▸ Task to complete
Transcribe exactly the line with "This screenshot has width=1232, height=964." and each line that follows it in the listing, down to the last, omitting all pictures.

▸ Exercise input
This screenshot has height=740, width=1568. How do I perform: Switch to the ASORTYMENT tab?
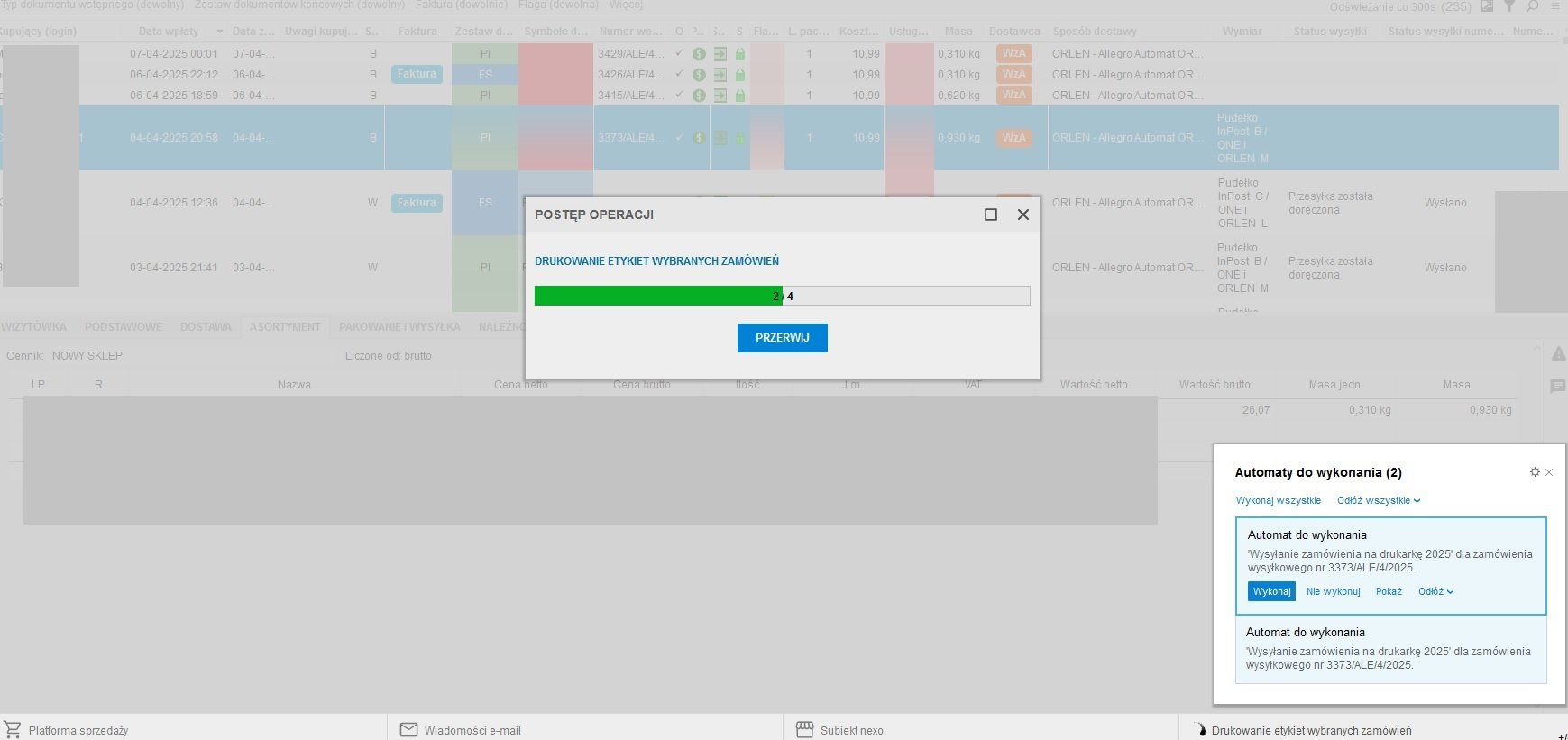tap(285, 327)
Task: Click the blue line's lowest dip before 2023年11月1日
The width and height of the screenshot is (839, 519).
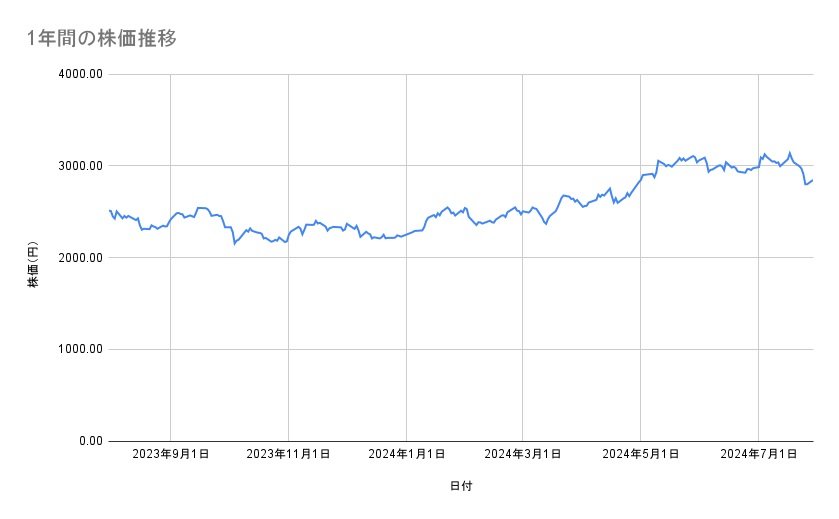Action: pos(235,243)
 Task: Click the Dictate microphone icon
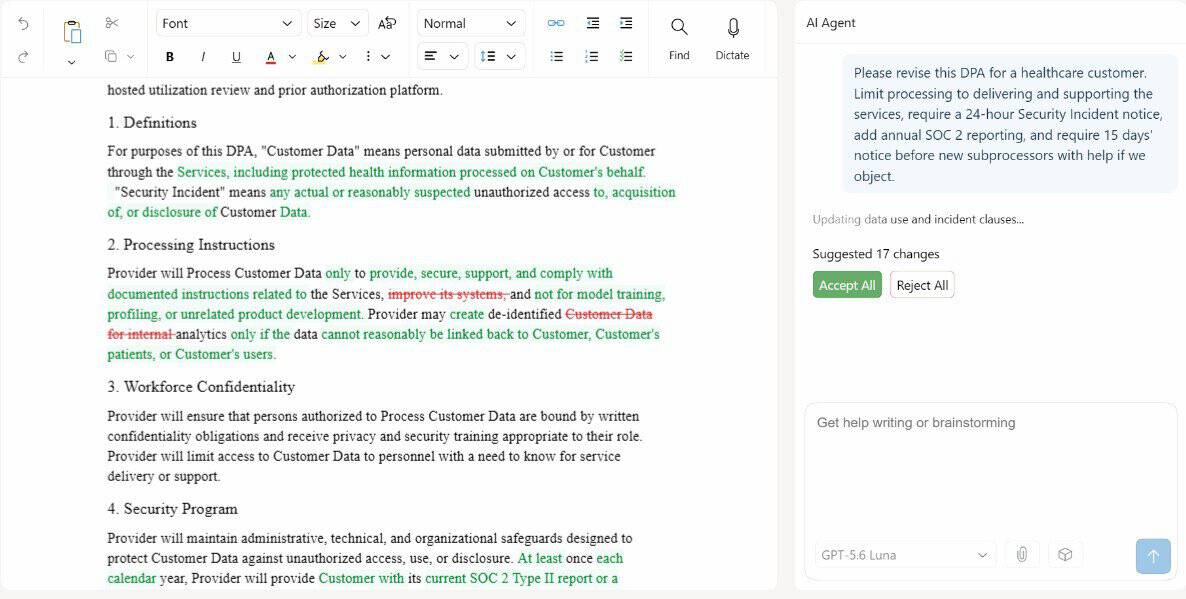(732, 28)
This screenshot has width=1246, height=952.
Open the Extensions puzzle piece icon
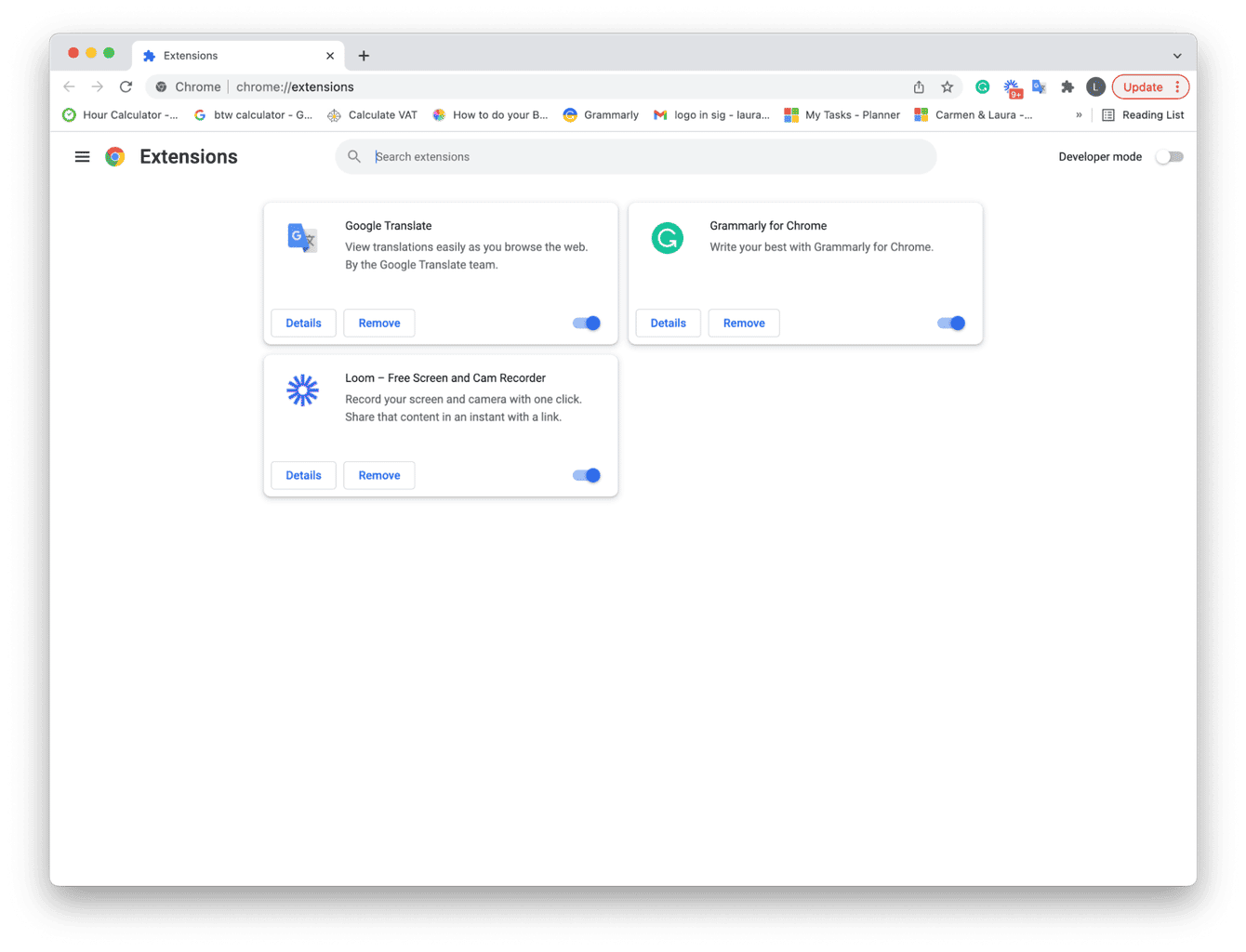[x=1067, y=86]
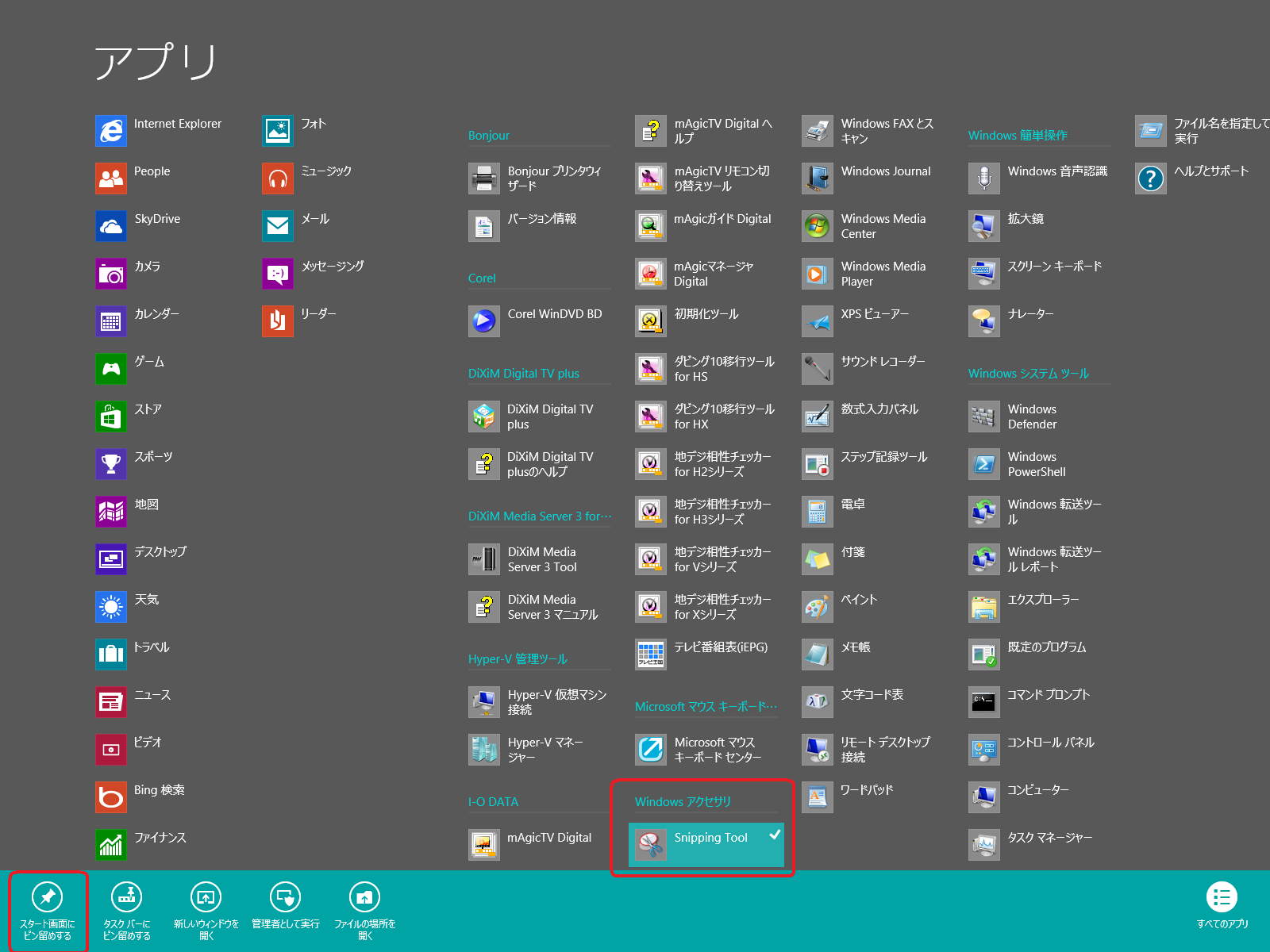The width and height of the screenshot is (1270, 952).
Task: Click ファイルの場所を開く in app bar
Action: [365, 910]
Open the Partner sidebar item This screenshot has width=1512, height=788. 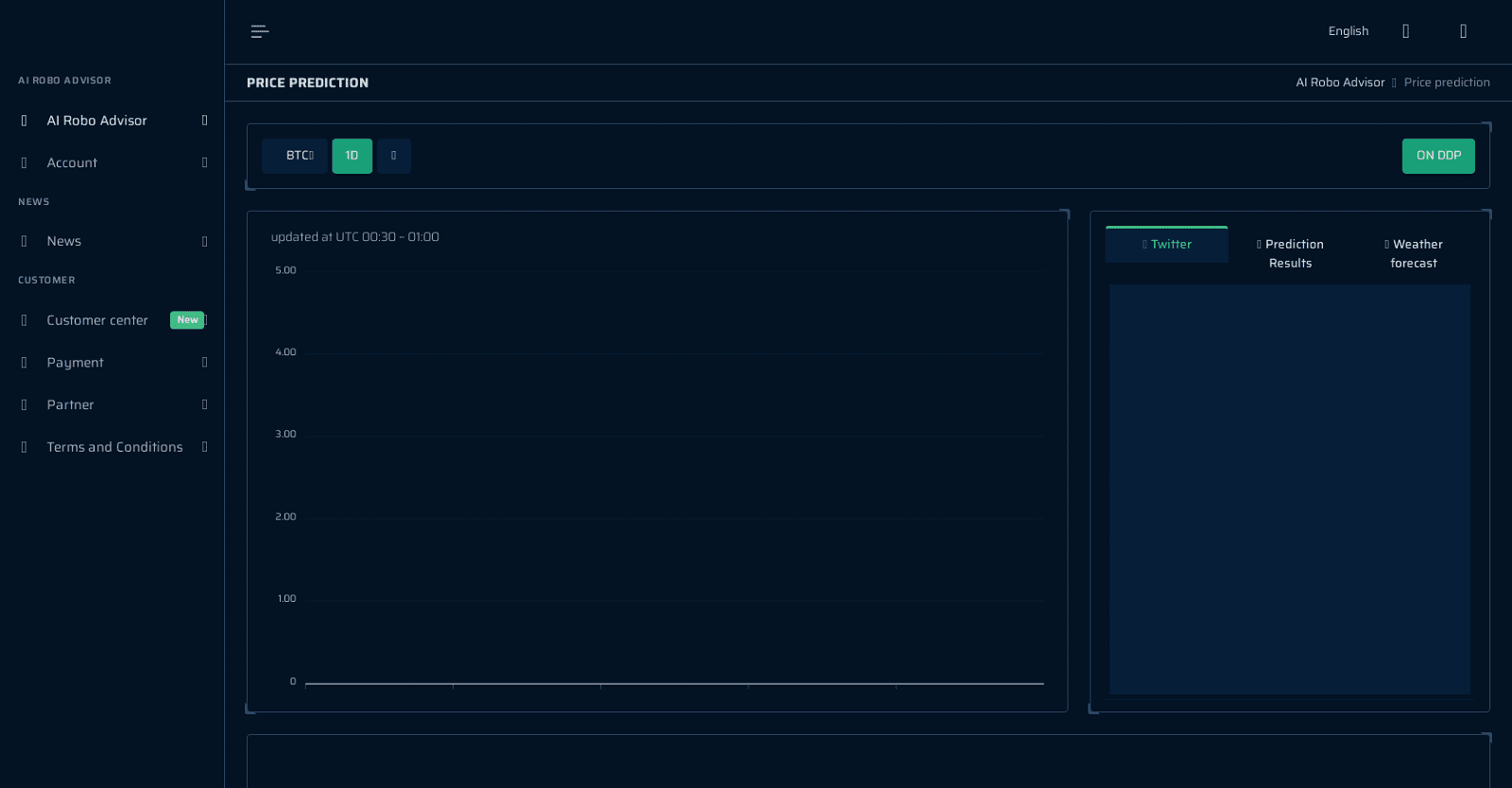(x=112, y=404)
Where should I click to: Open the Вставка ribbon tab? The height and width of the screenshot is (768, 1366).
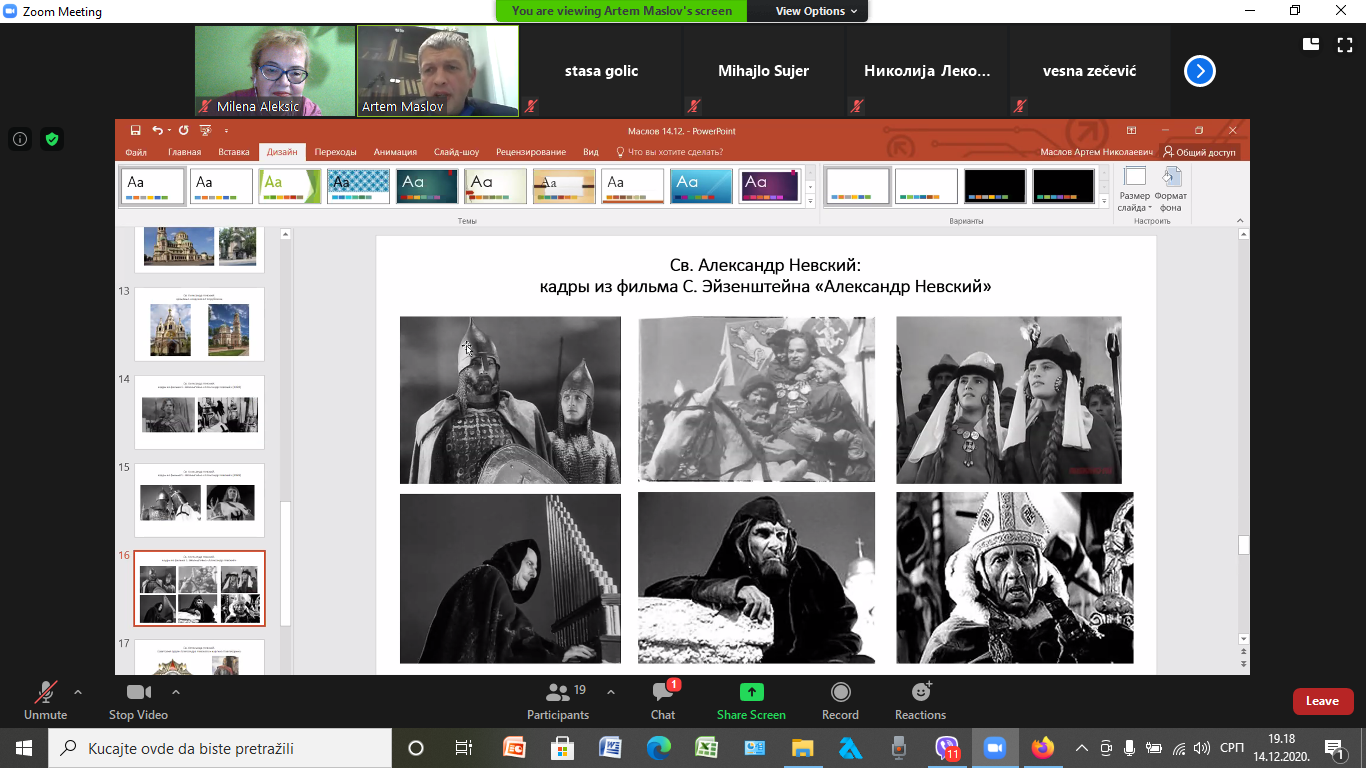point(233,152)
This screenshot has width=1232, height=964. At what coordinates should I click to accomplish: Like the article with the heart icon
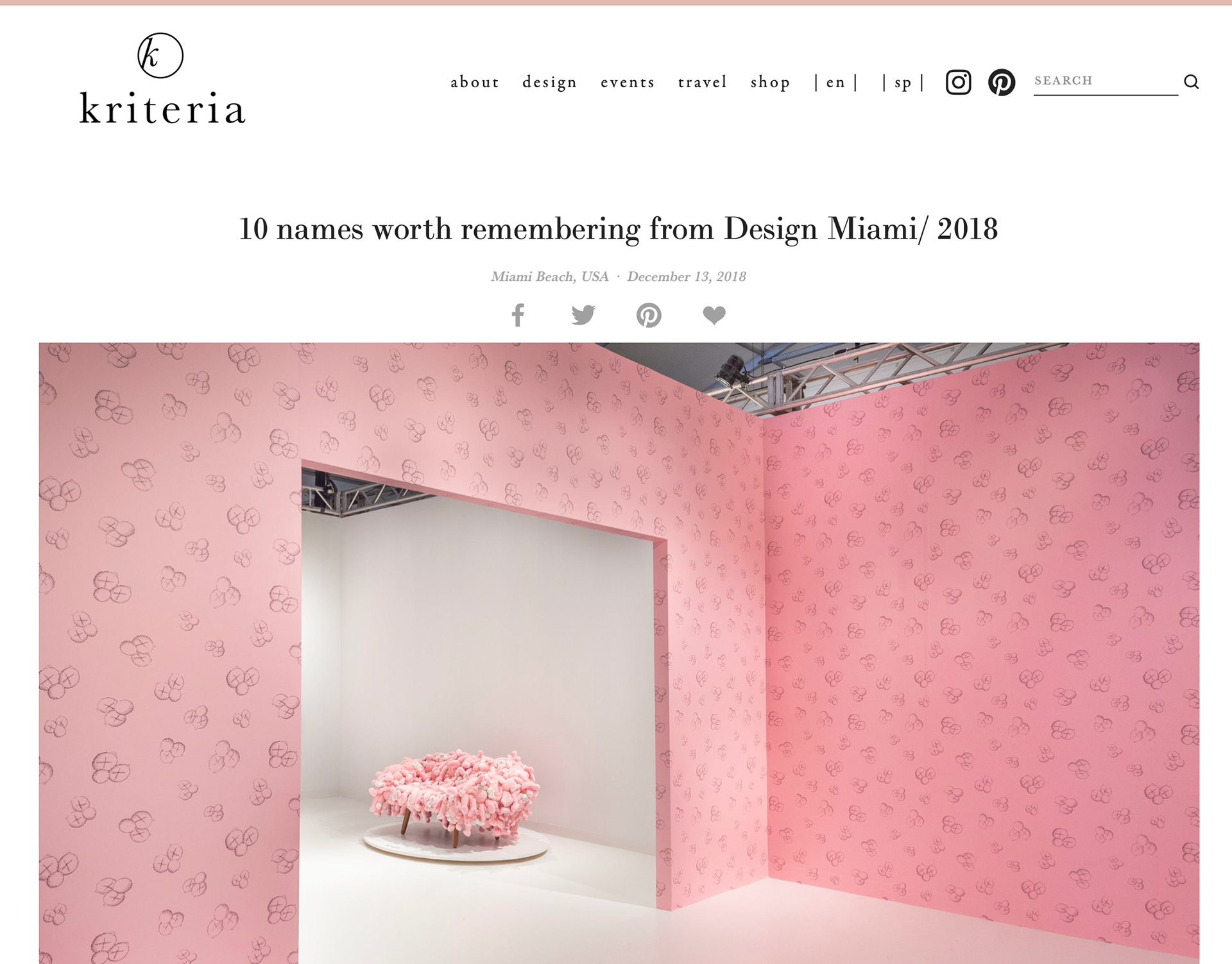tap(714, 315)
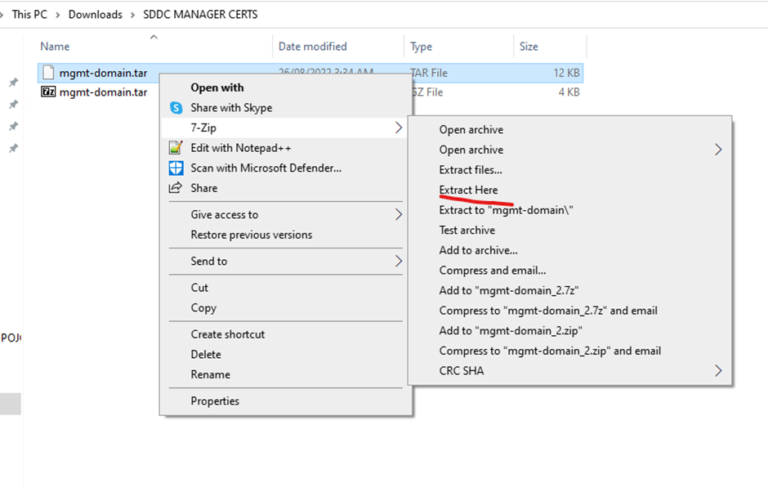Viewport: 768px width, 488px height.
Task: Choose Extract Here from the 7-Zip submenu
Action: (468, 190)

▸ Reply
This screenshot has width=1232, height=964. At what coordinates should I click to accomplish: Like the article with the heart icon
tap(714, 315)
Viewport: 768px width, 488px height.
Task: Choose Extract Here from the 7-Zip submenu
Action: (468, 190)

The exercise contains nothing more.